## [Document]
....

# Cloth wipes



## DarlingMe

Talk to me about cloth wipes. I have read various ideas, what works for you? I am thinking squares of flannel receiving blankets I have cut up and dampened with a spray bottle filled with some solution... What solution do u use if any?


----------



## Thumper

After meaning to make some myself for AGES I finally admitted that I wasn't going to and got some cheeky wipes when they were on offer. Best thing I ever did! I love them. A LOT! :D I use the camomile/lavendar oil mix but I also use a drop of tea tree too. I am considering using camomile tea though with a drop of tea tree. It's been great on his teething sore bum too.


----------



## mistyscott

I use nature babies wipes (double sided terry and fleece) and just dunk them in a bowl of water we keep by the change table. Seems to keep him clean so far!


----------



## Rachel_C

If you're making your own, make sure to sew the edges of any fabrics that will fray. 

I tried a spray bottle for a while but it takes ages to get the wipes wet enough with it so I stopped bothering. You can keep the wipe dry and just spray LO's bum instead, that works, or use a sports bottle and squirt it onto the wipe with that. Or some people pre-soak the wipes and either leave them in a box of the solution or squeeze them out ready to use. Whatever you do, make sure they don't go musty, they usually do after a couple of days so don't do too many at once.

....

## [Data lines]
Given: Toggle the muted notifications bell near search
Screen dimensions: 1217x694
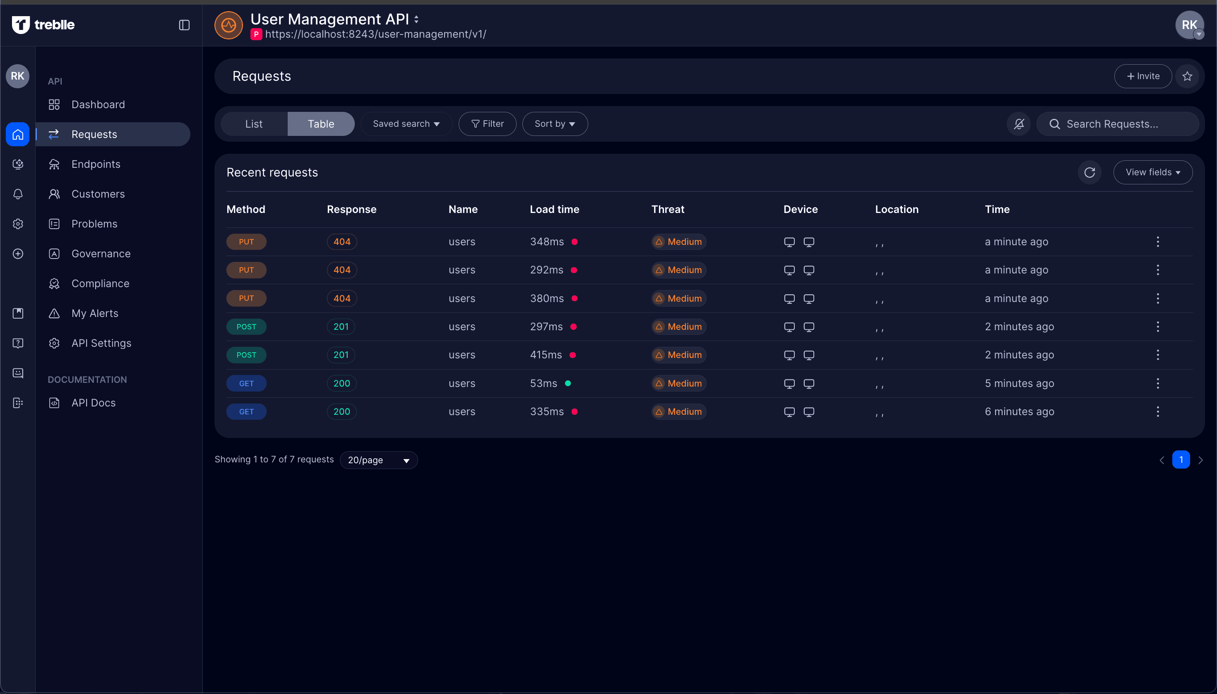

....

## [Work instructions]
a: Copy the cloth wipes thread word for word, starting with "## DarlingMe" and going on through "sore bum too.".
b: Carry on the cloth wipes thread from the point at which it stops.
The listing is separate material and is not part of the cloth wipes thread.

## [Answer set]
a:
## DarlingMe

Talk to me about cloth wipes. I have read various ideas, what works for you? I am thinking squares of flannel receiving blankets I have cut up and dampened with a spray bottle filled with some solution... What solution do u use if any?


----------



## Thumper

After meaning to make some myself for AGES I finally admitted that I wasn't going to and got some cheeky wipes when they were on offer. Best thing I ever did! I love them. A LOT! :D I use the camomile/lavendar oil mix but I also use a drop of tea tree too. I am considering using camomile tea though with a drop of tea tree. It's been great on his teething sore bum too.

b:
Personally, I have tried pretty much every way and have eventually settled on just running the wipes under warm water as I need them - it's fresh, it's natural, it's warm! And very easy. When out, we tend to use Jackson Reece disposable wipes instead but if not I would still just take dry wipes and run them under the tap before changing LO, or use a bottle of plain water if there are no toilets.


----------



## Shabutie

We use flannels brought from the supermarket and use a spray bottle with our own solution that we make up. We just spray A's bum with the solution and wipe.


----------



## cheese lover

I made my own wipes that are flannel on one side and velour terry on the other. I like the terry on the back because it makes them a nice thickness but I rarely use that side for wiping. 
My wipe solution is some olive oil, a little cloth diaper safe detergent (currently Drops detergent), tea tree oil and lavendar or some other nice smelling oil. I use a spray bottle to spray on LO's bum and wipe it off with the wipe. I was spraying the wipes but it took forever to get them wet enough and I was wasting a bunch of wipe solution so I had to make it up more frequently.


----------



## Blah11

I use cheeky wipes and their solution too :) I put a few drops of the oil in water in a tub then soak in the wipes :shrug: I duno if I could be bothered with spray bottles.


----------



## fluffpuffin

I use cheeky wipes too. So easy. I love them.


----------



## Eala

Another Cheeky Wipes fan here. I've actually just pre-ordered the new boxes they're bringing out in February :blush: My old ones are pretty tatty by now, and I love the idea of a single clip. The wipes themselves are still going strong, and I make up my own solution. I was sent a code for 50% off the new tubs, so decided to treat myself (or Midgelet, depending on how you look at it :rofl:)


----------



## Mum2b_Claire

Am getting the Cheeky Wipes but they seem to out of stock everywhere I've looked...


----------



## Rachel_C

cheese lover said:


> My wipe solution is some olive oil, a little cloth diaper safe detergent (currently Drops detergent), tea tree oil and lavendar or some other nice smelling oil.

Dropps as in laundry detergent? Why would you use that on LO? Or is there a different kind?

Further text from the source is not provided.